* Prompt *
Leaving the images aside, transcribe all the data below exactly.

* Records provided *
---*---
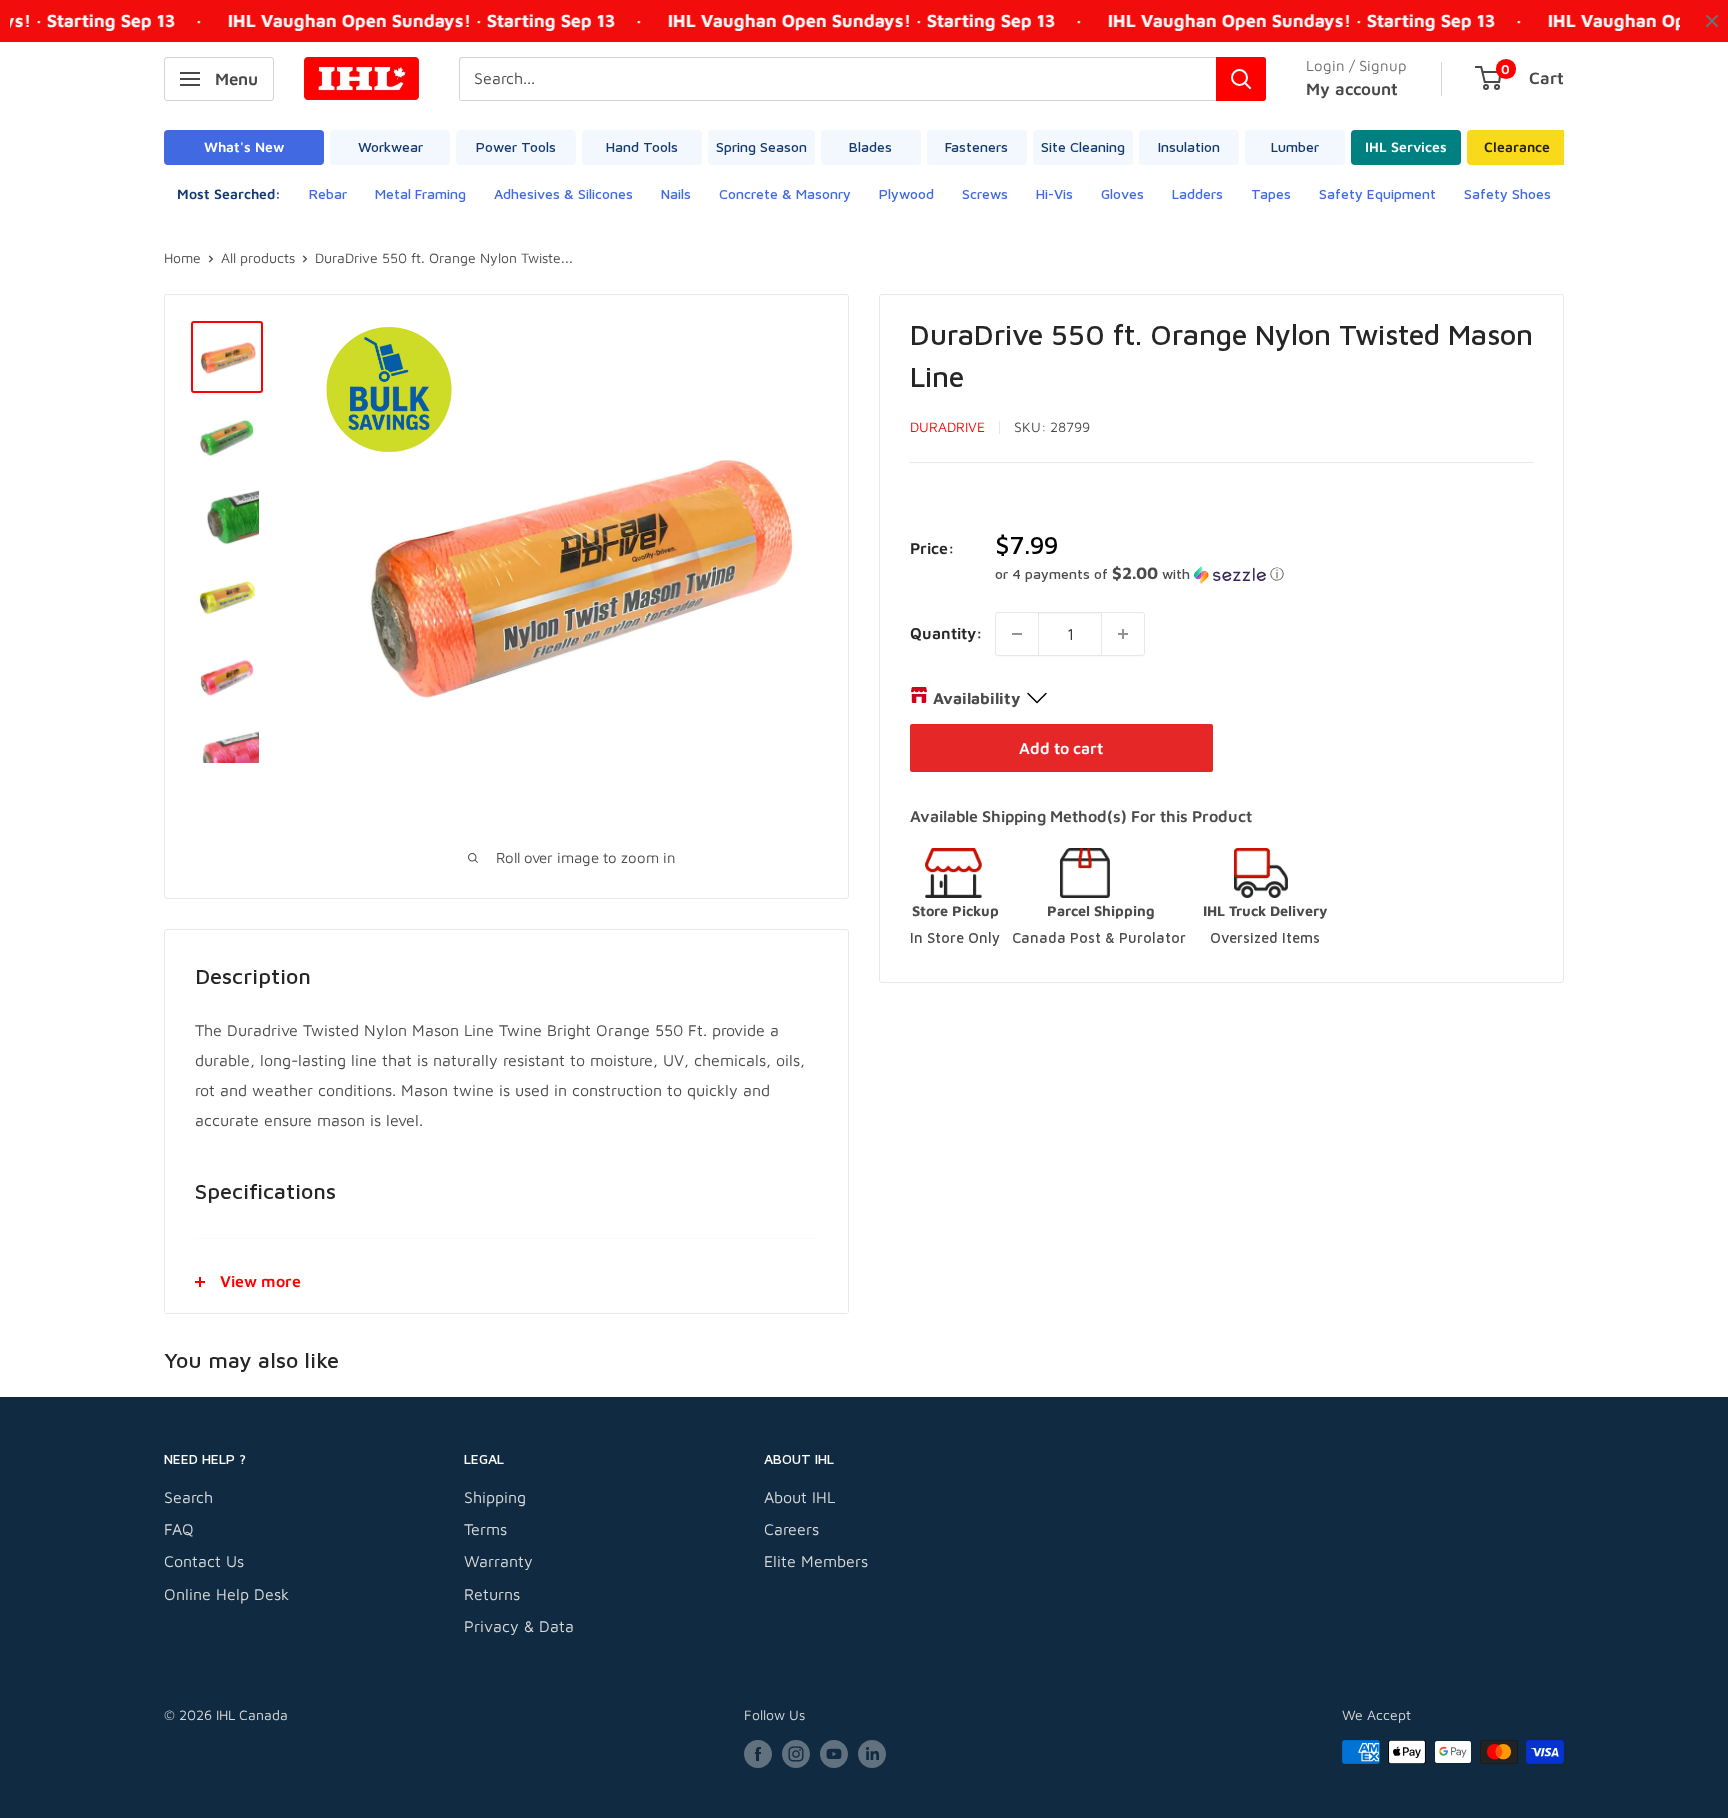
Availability (976, 698)
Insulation (1189, 146)
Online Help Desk (226, 1594)
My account (1352, 89)
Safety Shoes (1507, 193)
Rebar (328, 193)
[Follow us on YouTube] (834, 1754)
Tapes (1271, 193)
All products (258, 257)
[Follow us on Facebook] (758, 1754)
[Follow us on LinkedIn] (872, 1754)
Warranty (498, 1561)
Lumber (1295, 146)
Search (188, 1497)
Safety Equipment (1377, 193)
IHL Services (1406, 146)
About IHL (799, 1497)
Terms (485, 1529)
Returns (492, 1594)
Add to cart (1061, 748)
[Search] (1241, 79)
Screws (985, 193)
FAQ (179, 1529)
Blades (870, 146)
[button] (1264, 574)
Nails (676, 193)
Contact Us (204, 1561)
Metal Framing (420, 193)
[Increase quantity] (1123, 634)
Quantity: (946, 633)
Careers (791, 1529)
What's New (244, 146)
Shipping (495, 1497)
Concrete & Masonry (785, 193)
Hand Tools (642, 146)
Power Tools (516, 146)
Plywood (906, 193)
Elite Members (816, 1561)
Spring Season (761, 146)
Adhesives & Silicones (563, 193)
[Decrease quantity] (1017, 634)
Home (182, 257)
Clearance (1517, 146)
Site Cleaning (1083, 146)
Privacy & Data (519, 1626)
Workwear (390, 146)
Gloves (1122, 193)
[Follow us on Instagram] (796, 1754)
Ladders (1197, 193)
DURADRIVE (947, 426)
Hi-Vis (1054, 193)
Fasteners (976, 146)
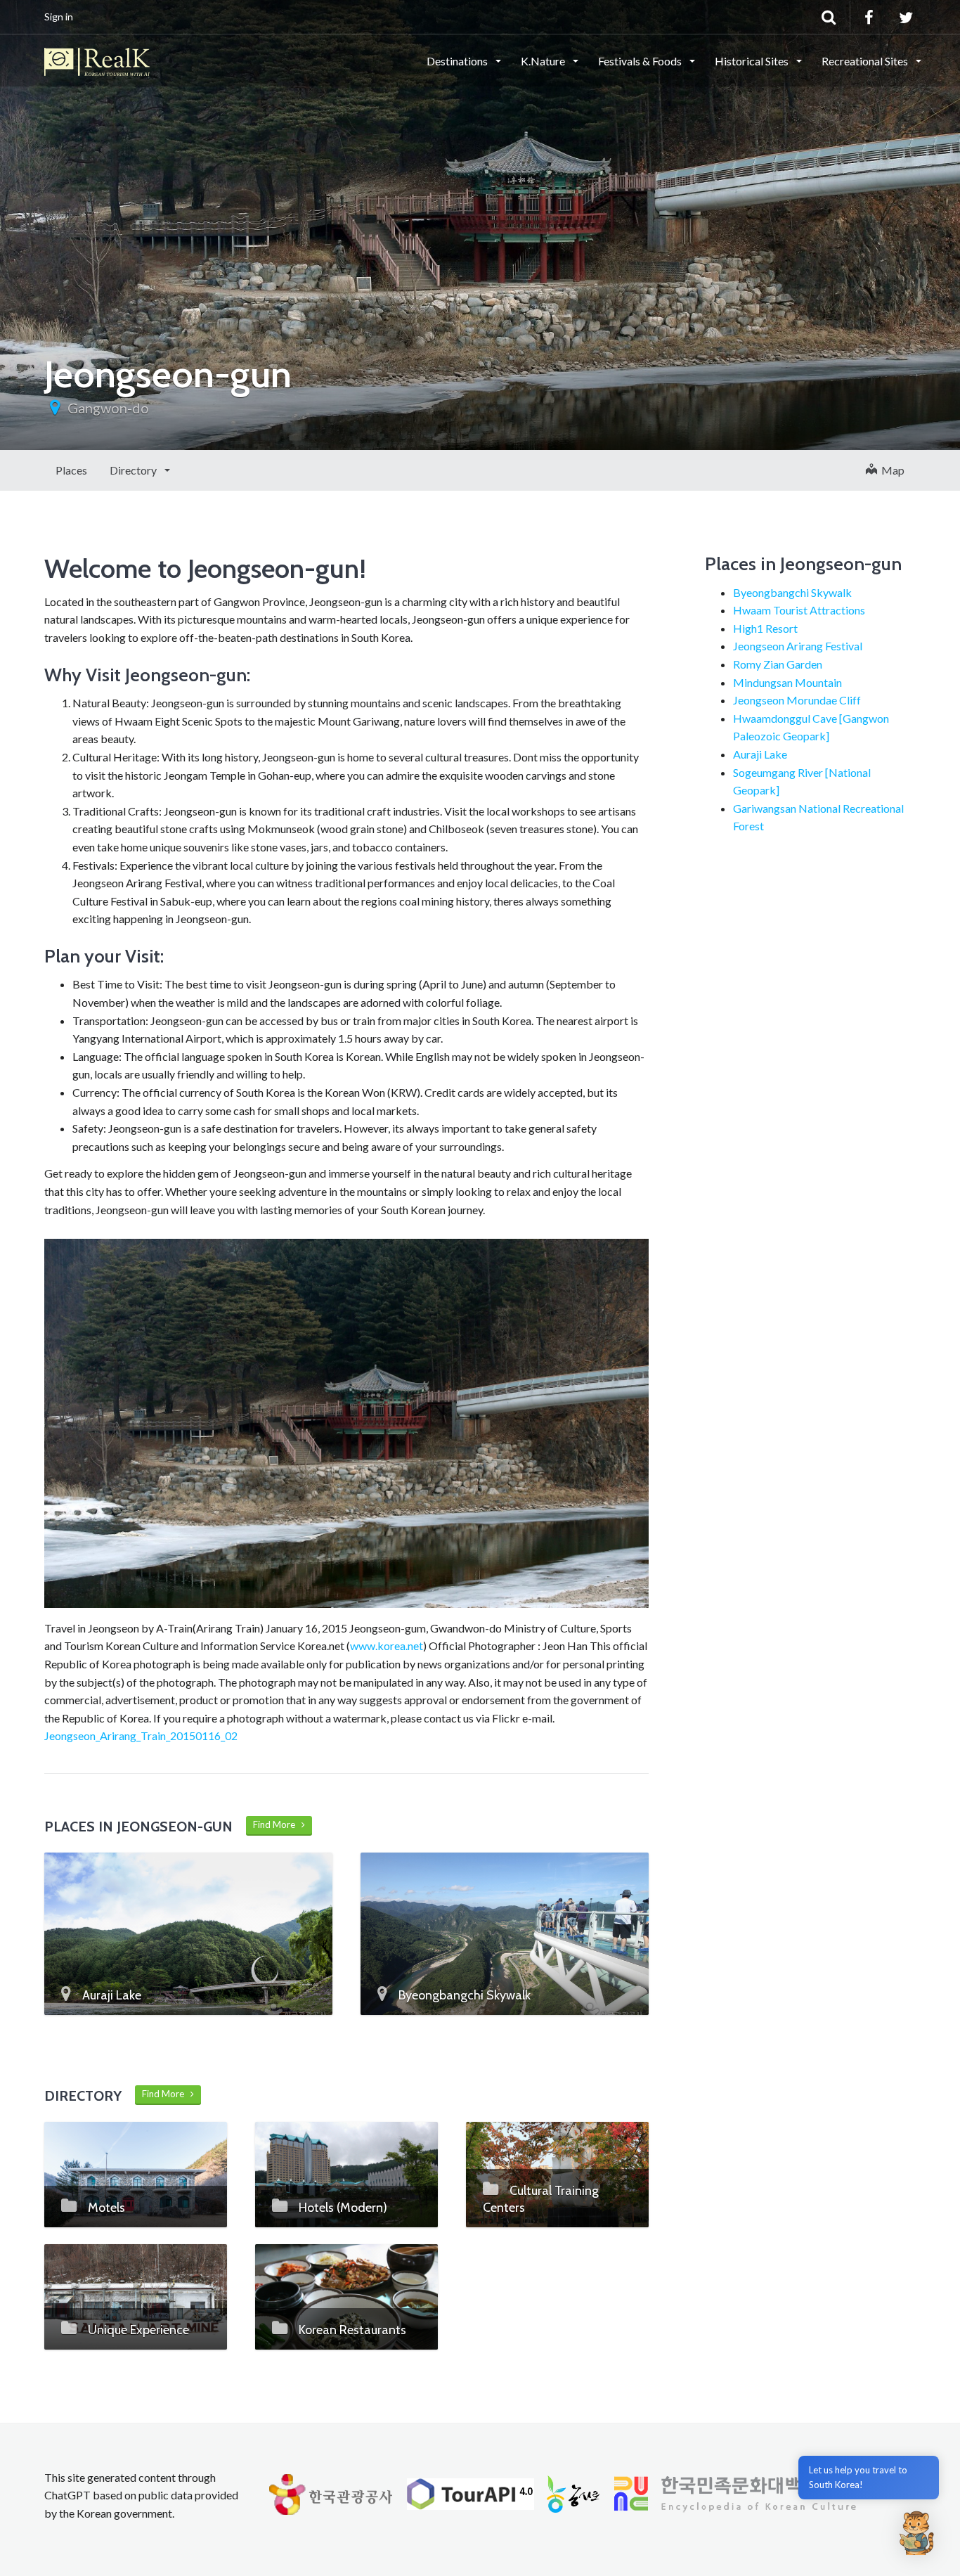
---*---
* Result for this task *
Availability (976, 698)
Insulation (1189, 146)
Online Help Desk (226, 1594)
My account (1352, 89)
Safety Shoes (1507, 193)
Rebar (328, 193)
[Follow us on YouTube] (834, 1754)
Tapes (1271, 193)
All products (258, 257)
[Follow us on Facebook] (758, 1754)
[Follow us on LinkedIn] (872, 1754)
Warranty (498, 1561)
Lumber (1295, 146)
Search (188, 1497)
Safety Equipment (1377, 193)
IHL Services (1406, 146)
About IHL (799, 1497)
Terms (485, 1529)
Returns (492, 1594)
Add to cart (1061, 748)
[Search] (1241, 79)
Screws (985, 193)
FAQ (179, 1529)
Blades (870, 146)
[button] (1264, 574)
Nails (676, 193)
Contact Us (204, 1561)
Metal Framing (420, 193)
[Increase quantity] (1123, 634)
Quantity: (946, 633)
Careers (791, 1529)
What's New (244, 146)
Shipping (495, 1497)
Concrete & Masonry (785, 193)
Hand Tools (642, 146)
Power Tools (516, 146)
Plywood (906, 193)
Elite Members (816, 1561)
Spring Season (761, 146)
Adhesives & Silicones (563, 193)
[Decrease quantity] (1017, 634)
Home (182, 257)
Clearance (1517, 146)
Site Cleaning (1083, 146)
Privacy & Data (519, 1626)
Workwear (390, 146)
Gloves (1122, 193)
[Follow us on Instagram] (796, 1754)
Ladders (1197, 193)
DURADRIVE (947, 426)
Hi-Vis (1054, 193)
Fasteners (976, 146)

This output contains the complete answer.